Thursday, July 24, 2008

Rhee Rules Through Fear 

You may be asking what do I think of all the fuss over the new DCPS teacher's contract negotiations? Well I don't believe, as the editors of the Washington Post do, that it is wrong for certain union officials to be angry that Chancellor Rhee is addressing teachers without a proposed contract in place. It's frankly weird to have a discussion about a new agreement that has yet to be drawn up. Union negotiations are a delicate process and usually involve concessions on both sides of the table. Also, in order to be most effective they demand a unified front with the separate parties speaking with one voice. You can be certain that Miss Rhee is the only one representing management's views but if she is meeting with individual teachers then it is easy to create divisiveness on the other side. No wonder people in the union are angry.

However, I do like the idea that the Chancellor and union president George Parker are trying to something truly innovative with both the contract and in the way it is negotiated. The two tier pay system, one for teachers who strive for protected tenure and another for those are willing to risk their positions in return for the chance to earn higher salaries through pay-for-performance, is the definition of thinking outside of the box. My big problem with the approach is that Miss Rhee has not provided the teachers with even a draft of what the terms of the contract will be. In fact, in today's Washington Post reporter Bill Turque says Miss Rhee has proposed that instructors who reject the protected tenure tract can earn up to a 20% per year in performance bonuses. The only problem is that the criteria for earning this bonus has not yet been developed.

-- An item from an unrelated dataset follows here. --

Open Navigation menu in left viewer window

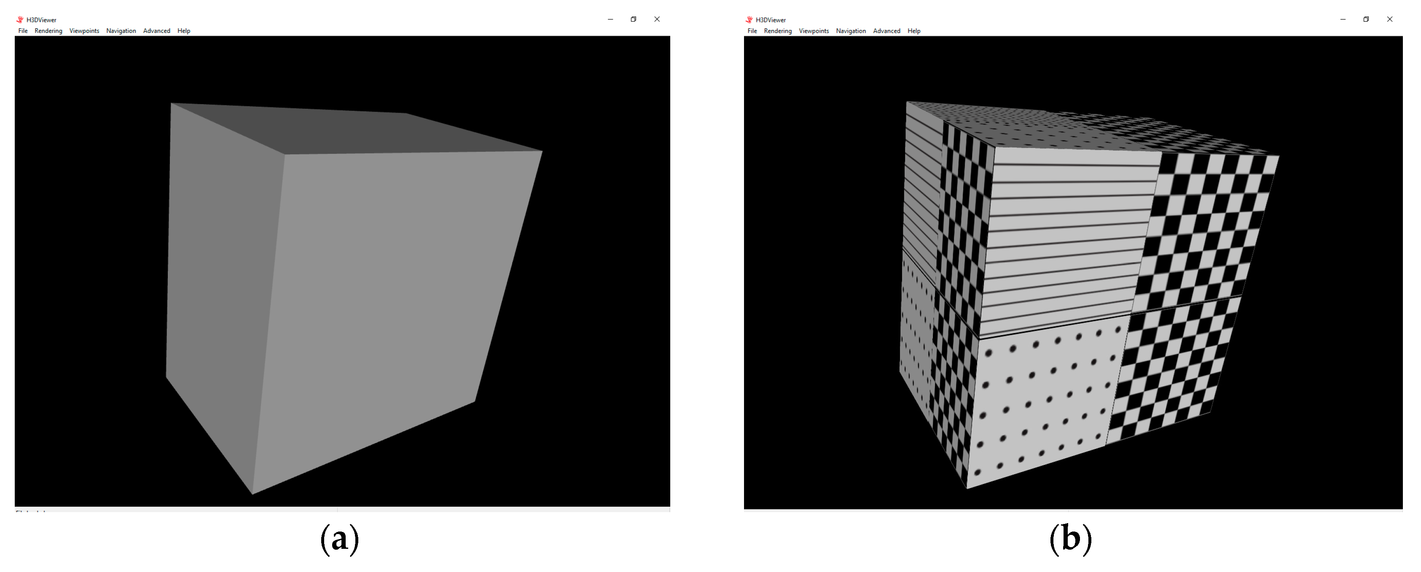[x=121, y=31]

The situation leads me to a new conclusion about the Chancellor. As a DC education watcher I'm constantly asked "What do you think of Michelle Rhee?" Well, if you have been reading this space you know that I believe she started out poorly but is now doing much much better. But I now see something in her management style that makes me uncomfortable.

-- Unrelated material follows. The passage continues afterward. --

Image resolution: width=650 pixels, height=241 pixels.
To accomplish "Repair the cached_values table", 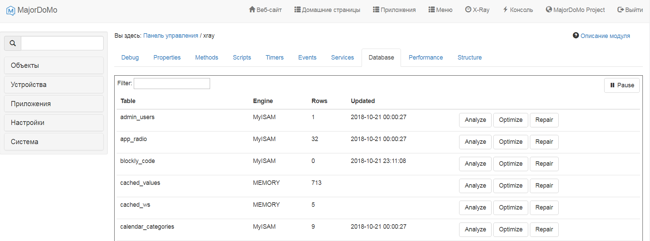I will tap(544, 186).
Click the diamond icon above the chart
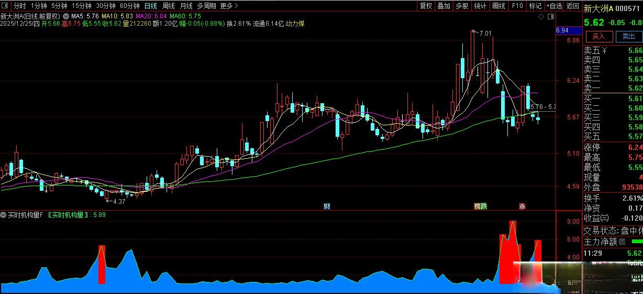Viewport: 643px width, 294px height. point(541,17)
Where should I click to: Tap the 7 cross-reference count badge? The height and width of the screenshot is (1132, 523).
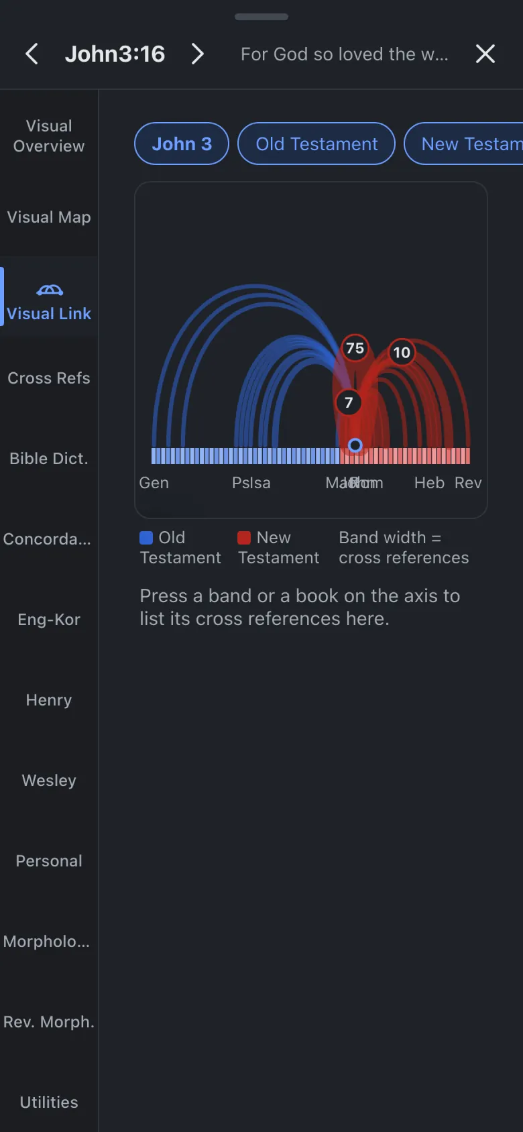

I think she likes to lead through fear. She started with scaring those at North Capitol Street about job losses. The she moved on to secretive plans about school closures. Next, it was the difficult to obtain information about turning failing schools over to charter management organizations. Most recently the fear has revolved around principal and assistant principal job losses. Currently we have tension over the teacher contract.

Now I know what you are going to say. Change brings fear. And haven't I been the one calling for the biggest changes to DCPS? All true. But there are techniques to mitigate the reactions people have to extremely tough decisions. The biggest way is to treat them as adults. This means keeping them informed about the actions you are going to take and being straight with them about your plans. This is difficult in a political environment, but it is the way you develop stakeholders that you will need to support all you are trying to do.